Additionally, I completed an hour-month contour which used half-hour data bins to perform a least squares fit to the data in a given UT range. This type of plot differs from those depicting model values as a least squares fit is performed for each UT bin as opposed to the entire data set at once. These contours are less stable than the model contours despite including time steps above and below each given UT. When comparing these plots to the model plots there are some apparent differences. Most notably in the EISCAT data, the maximum electron density occurs typically occurs at or after July for heights greater than 200 km, while the maximum density in the data itself as well as the UT contours is at June. It is noted that there appears to be an issue with the altitude scatter from the June, 2007 ESR data - with unusually high densities at high altitudes. When the June, 2007 data is filtered out for ESR, however, the peak density on the height contour is shifted from June to August.
In preparation for analysis this week I produced all of the important figures for each radar (that is scatter plots of the data arranged by time or altitude and contour plots of the empirical models and binned data arranged by local time and altitude).
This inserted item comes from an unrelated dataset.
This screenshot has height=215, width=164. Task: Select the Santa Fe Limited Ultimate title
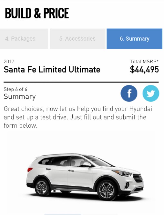pyautogui.click(x=52, y=70)
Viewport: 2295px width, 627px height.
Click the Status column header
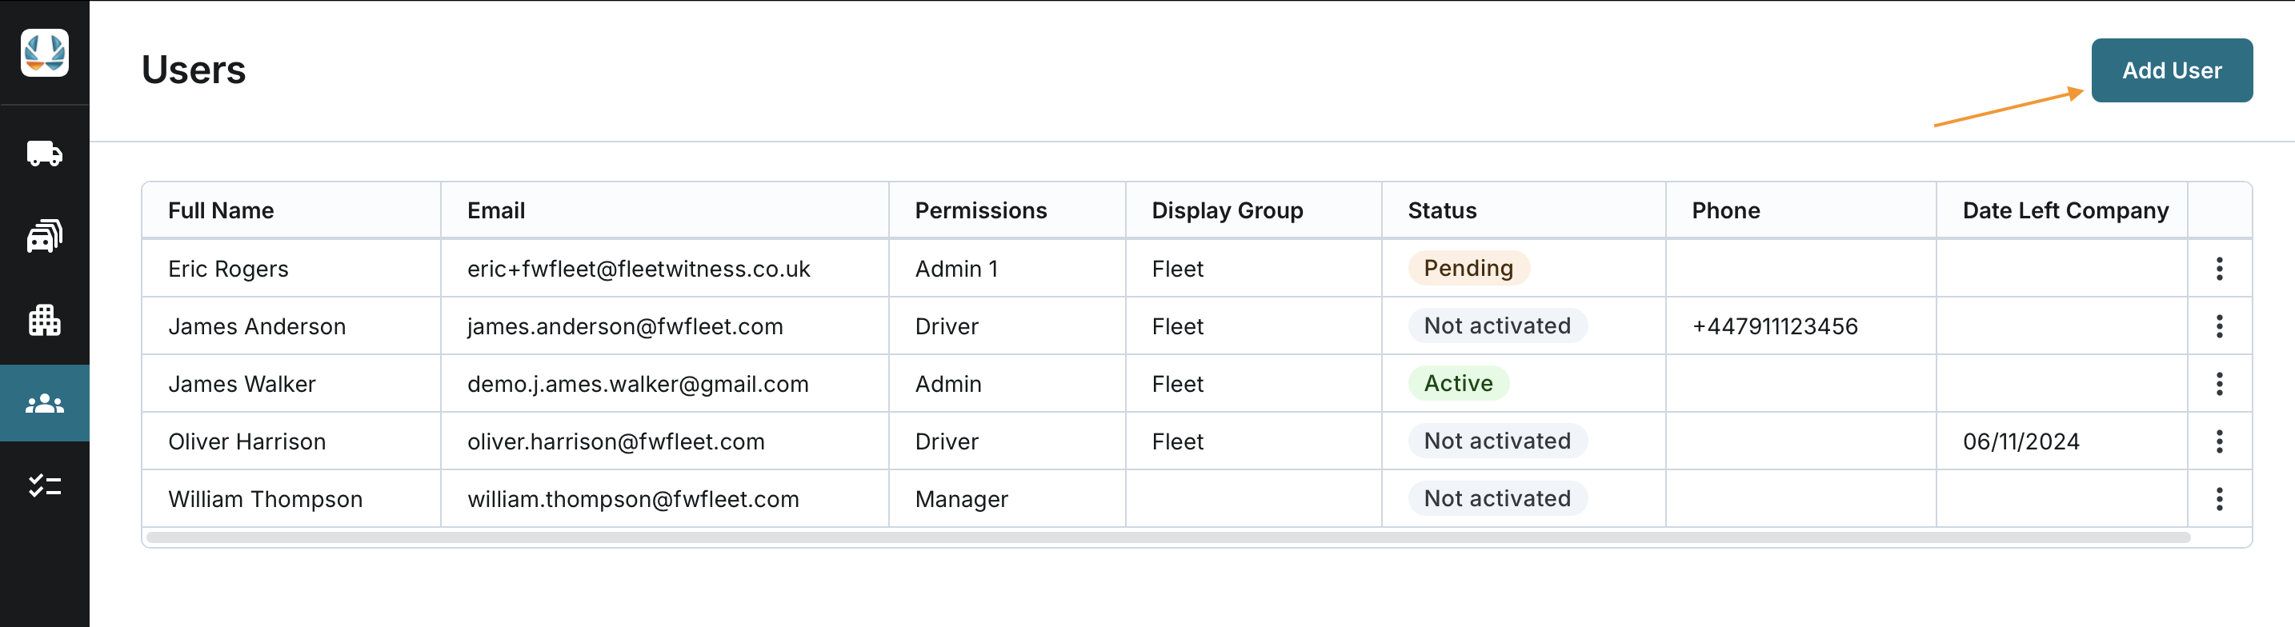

For all of the model contours I determined which terms should be included for the most accurate fit. All of the seasonal and local time components were included in the fitting. After testing a 4-monthly variation term in my script I deemed the term unnecessary or unsuitable for my final fits. Generally I worked with either all of the cross-terms or just the main one, annual*diurnal. It should be noted for EISCAT that the November, 2007 data set was removed as it was undersampled and consists of seven experiments at the end of the month. Looking at the data from this month it was apparent that the F peak was unusually low, below 250 km typically, and included an anomalous nighttime peak just below 450 km. The fit accuracy improved after removing this month. I will now produce the model contours for the typical altitudes of ~120 km, 200 km, and 300 km for height comparison at a given site.